Though those consulted for this article expressed slightly varying takes on the roots of this issue, they all agreed that curiosity and want of information are central to any explanation of the matter.

“We see curiosity, frustration and interest among children and adults about the notions of sex and sexuality. And we definitely have an issue where people need to receive correct information that they currently are not getting from their parents or schools,” said Dissanayake.

Trouble with Sex Education

Parents certainly play a role in educating their children on sexual matters, but schools should also shoulder a good portion of the burden. Unfortunately, sex education courses are not currently performing their tasks properly.

At fault for hindering sexual education is a combination of poor teacher training, a lack of access to classes, and the widespread culture of shame surrounding discussions of sex and sexuality.


Dr. N. Kumaranayake

“Even though the classes are designed to provide a lot of information on sexual and reproductive health, few teachers really follow the curricula. I think teachers’ individual perspectives on sex and their attitudes and beliefs hinder the whole implementation of the courses,” she said.Dissanayake pointed out that much of the curricula is not being taught because teachers are embarrassed when or incapable of instructing students on issues relating to sex and sexuality.

“So many sex education teachers are shy and embarrassed when discussing the subject they are supposed to teach. They don’t talk openly about it and often tell children what they believe rather than scientific facts,” said Kumaranayake.

That teachers do not always conduct lessons based on facts, adds to the propagation of sexual myths, which further confuse children and lead to poor sexual health practices, he further noted.

It is no secret, moreover, that many of the teachers are not properly trained, but this, according to Dissanayake, is a secondary issue, since she thinks that teachers would still be too shy to teach the material that they have learned.

“Even if teachers have had some intro or training in sexuality education, I don’t think many would feel confident enough to teach the information in the correct manner.
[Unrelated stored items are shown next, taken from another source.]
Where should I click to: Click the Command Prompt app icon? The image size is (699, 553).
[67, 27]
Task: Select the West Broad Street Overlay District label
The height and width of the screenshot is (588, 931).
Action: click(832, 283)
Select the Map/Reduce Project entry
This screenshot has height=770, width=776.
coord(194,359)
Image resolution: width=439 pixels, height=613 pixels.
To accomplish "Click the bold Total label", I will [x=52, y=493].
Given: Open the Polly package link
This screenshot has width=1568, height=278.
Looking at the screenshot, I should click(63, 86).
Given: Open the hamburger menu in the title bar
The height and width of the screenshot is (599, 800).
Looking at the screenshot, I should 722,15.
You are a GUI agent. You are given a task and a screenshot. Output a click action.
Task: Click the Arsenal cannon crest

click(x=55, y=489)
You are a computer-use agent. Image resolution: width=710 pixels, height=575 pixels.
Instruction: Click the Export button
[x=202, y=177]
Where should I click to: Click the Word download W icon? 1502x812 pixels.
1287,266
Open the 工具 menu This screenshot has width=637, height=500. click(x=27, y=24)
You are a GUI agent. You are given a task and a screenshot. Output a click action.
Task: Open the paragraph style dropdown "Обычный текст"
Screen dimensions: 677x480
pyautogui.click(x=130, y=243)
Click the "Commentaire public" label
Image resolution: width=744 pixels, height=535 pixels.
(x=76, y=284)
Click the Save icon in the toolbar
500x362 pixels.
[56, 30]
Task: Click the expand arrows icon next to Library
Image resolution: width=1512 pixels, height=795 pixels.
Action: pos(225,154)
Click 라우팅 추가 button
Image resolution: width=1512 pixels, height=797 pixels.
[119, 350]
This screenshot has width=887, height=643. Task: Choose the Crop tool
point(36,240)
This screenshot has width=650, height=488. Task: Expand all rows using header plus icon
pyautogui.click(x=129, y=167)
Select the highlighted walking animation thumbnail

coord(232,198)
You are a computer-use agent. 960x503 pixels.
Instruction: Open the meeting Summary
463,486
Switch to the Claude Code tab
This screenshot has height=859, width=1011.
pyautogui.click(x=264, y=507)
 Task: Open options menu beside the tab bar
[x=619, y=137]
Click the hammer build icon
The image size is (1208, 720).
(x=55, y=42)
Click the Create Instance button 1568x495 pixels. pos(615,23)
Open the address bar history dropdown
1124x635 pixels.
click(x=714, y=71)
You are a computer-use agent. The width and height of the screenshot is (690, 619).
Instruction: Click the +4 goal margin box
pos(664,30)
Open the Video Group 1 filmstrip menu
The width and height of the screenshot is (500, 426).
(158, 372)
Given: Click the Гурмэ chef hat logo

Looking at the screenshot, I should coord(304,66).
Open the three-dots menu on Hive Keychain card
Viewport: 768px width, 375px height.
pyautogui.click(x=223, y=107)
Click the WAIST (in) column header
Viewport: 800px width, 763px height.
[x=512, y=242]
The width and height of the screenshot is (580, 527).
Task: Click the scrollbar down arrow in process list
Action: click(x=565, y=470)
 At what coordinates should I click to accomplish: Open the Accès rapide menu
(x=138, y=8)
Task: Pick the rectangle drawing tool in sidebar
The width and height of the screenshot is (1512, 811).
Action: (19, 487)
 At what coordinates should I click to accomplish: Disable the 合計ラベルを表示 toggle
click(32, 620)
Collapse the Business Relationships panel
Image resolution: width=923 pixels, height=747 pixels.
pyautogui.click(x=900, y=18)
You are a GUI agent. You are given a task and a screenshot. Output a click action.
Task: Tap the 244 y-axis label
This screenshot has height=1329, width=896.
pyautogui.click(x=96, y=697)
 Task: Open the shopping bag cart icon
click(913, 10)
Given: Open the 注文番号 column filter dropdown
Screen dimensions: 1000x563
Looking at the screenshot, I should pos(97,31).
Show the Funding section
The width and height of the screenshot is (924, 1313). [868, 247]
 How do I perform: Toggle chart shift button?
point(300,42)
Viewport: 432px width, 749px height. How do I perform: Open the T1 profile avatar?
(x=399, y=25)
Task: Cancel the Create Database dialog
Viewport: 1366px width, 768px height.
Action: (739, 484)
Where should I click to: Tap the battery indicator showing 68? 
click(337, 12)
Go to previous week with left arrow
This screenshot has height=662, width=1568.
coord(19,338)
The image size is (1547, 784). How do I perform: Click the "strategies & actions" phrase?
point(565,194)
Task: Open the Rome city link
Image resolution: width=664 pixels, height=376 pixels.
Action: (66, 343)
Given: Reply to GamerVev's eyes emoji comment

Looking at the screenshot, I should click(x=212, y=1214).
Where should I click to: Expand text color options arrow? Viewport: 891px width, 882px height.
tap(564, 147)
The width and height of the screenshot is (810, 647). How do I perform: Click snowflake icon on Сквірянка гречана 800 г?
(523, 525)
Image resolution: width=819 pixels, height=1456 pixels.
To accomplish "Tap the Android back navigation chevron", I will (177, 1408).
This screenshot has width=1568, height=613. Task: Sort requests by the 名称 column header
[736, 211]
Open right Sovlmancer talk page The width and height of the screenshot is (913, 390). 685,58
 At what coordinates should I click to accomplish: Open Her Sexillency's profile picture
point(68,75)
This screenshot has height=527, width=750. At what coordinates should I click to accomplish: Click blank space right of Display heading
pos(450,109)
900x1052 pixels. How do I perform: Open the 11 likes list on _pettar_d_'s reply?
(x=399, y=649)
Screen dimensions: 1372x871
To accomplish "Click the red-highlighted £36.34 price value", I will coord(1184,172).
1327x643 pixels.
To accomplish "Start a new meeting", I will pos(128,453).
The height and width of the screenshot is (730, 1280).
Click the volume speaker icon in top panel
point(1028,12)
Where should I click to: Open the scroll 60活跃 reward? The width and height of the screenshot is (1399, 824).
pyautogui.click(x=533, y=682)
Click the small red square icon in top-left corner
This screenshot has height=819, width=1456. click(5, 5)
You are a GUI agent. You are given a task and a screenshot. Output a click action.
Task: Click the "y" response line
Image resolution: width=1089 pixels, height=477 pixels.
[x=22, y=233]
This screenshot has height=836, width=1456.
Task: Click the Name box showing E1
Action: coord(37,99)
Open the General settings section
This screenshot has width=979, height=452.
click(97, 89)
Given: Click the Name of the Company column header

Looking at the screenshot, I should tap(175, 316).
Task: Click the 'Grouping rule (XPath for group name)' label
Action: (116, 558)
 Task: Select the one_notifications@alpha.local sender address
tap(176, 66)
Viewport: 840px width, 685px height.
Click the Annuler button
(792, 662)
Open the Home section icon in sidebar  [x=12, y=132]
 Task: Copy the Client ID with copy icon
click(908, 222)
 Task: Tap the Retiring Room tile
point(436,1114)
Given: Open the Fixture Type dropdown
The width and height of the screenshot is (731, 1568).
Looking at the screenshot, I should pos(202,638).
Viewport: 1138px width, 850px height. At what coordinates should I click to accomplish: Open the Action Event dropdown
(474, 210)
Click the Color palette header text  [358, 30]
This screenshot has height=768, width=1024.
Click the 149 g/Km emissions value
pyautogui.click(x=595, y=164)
Perhaps they would go over the two reproductive systems, but they would most likely not cover correct sexual health and protection matters or discuss healthy relationship,” she said.

Adding to this problem is that most schools teach an abstinence-centric sexual health and education curriculum that rarely, if ever, covers the details of contraception.

But even the rare school that boasts a competent sexual education programme might not teach many students due to the fact that the classes are no longer compulsory for older students.

Sex education not mandatory in schools

Karawita said that many children take courses that include some sexual education in 7th, 8th, and 9th grades. Dissanayake stated that health courses in most schools are not mandatory and that many students receive next to no sex and sexuality education.

“Unfortunately many students go through school without learning about these important matters, and then they are expected to get married and have a fabulous life. That’s not usually how things go,” she said, while advocating for improved instruction in building and maintaining healthy relationships.

As long as there is a culture of shame surrounding sex, young people, who do not receive adequate schooling in sex and sexuality, will continue to look to the web for information and pleasure.

It would be better, the experts said, if students got their information from reliable sources rather than the Internet, which, as we all know, is rife with misinformation. That being said, students can still glean information from the web.

“This phenomenon stems from factors in our society, and only through engaging with society will we be able to properly educate the people on sexual health issues,” said Dissanayake.